| What this task involves |
Return every line of the data below that includes the string "computer".

| Source data |
★ ★ ★ ★

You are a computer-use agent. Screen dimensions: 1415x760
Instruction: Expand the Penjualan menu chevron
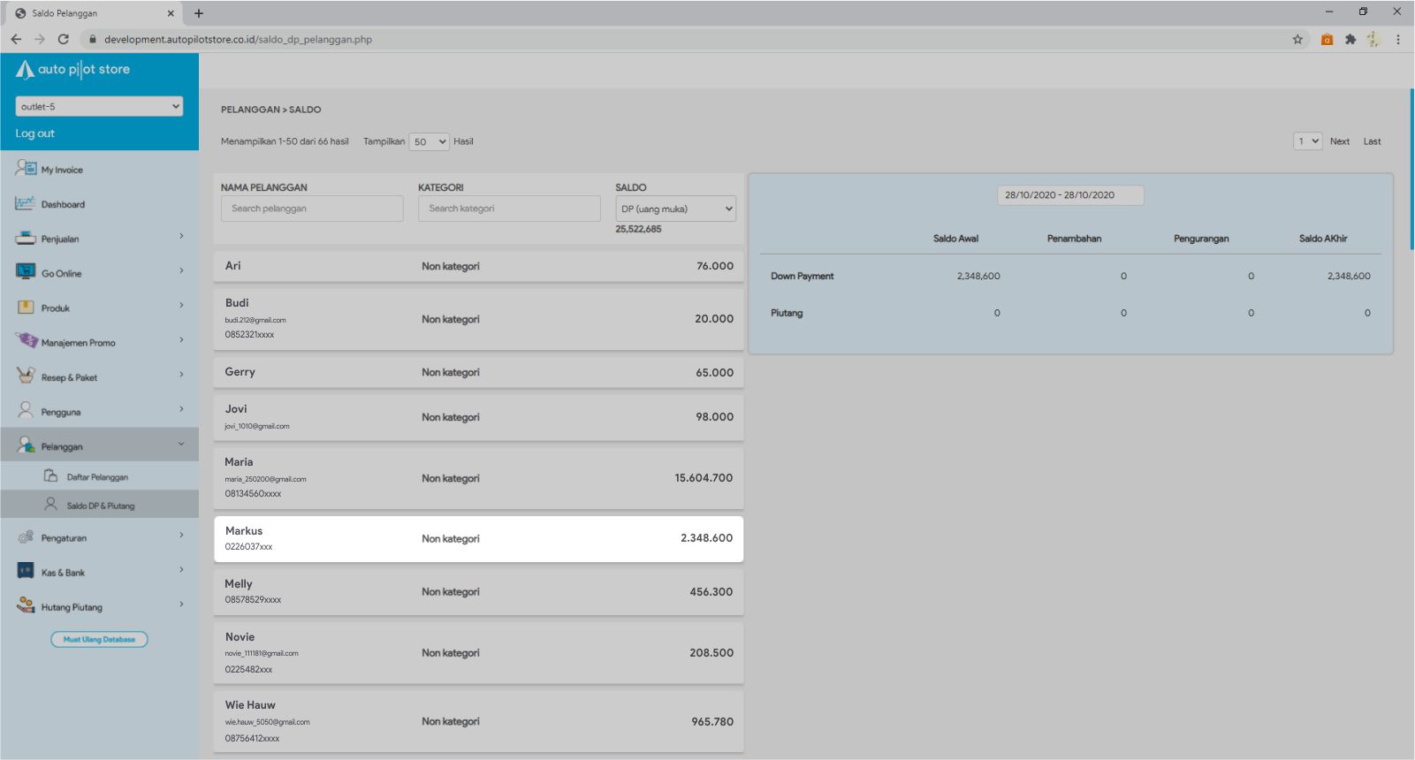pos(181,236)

★ ★ ★ ★

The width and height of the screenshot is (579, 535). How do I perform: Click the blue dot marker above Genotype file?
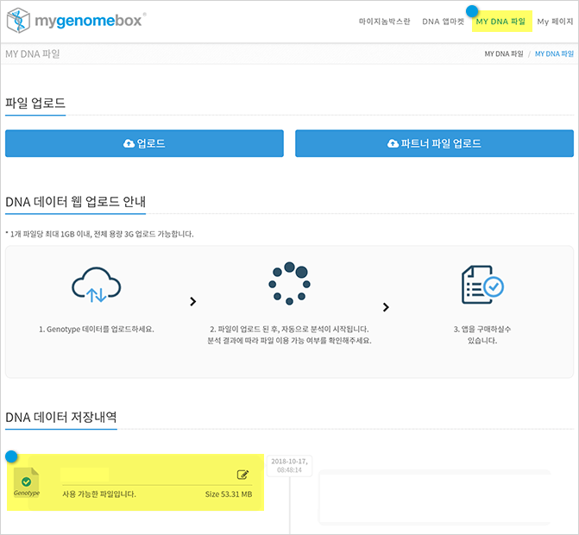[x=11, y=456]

★ ★ ★ ★

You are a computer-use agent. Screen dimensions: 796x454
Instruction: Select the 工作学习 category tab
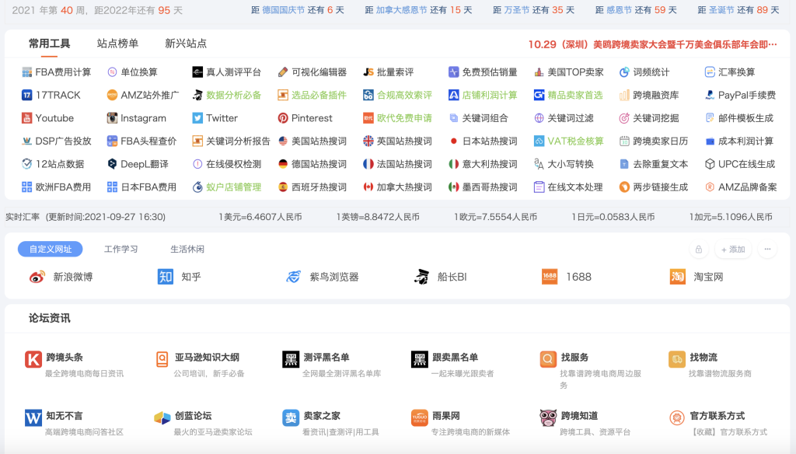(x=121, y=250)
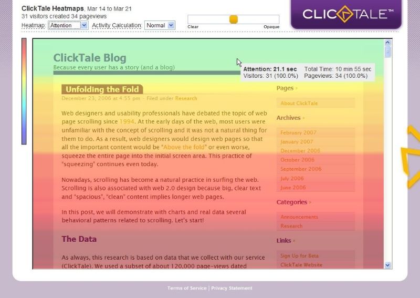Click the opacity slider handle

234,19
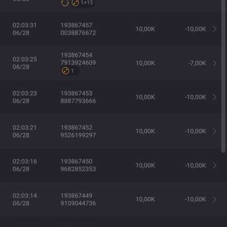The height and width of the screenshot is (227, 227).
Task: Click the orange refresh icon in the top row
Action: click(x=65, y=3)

★ ★ ★ ★

| Result |
You are a computer-use agent. Screen dimensions: 1415x760
You are a computer-use agent. Screen dimensions: 796x454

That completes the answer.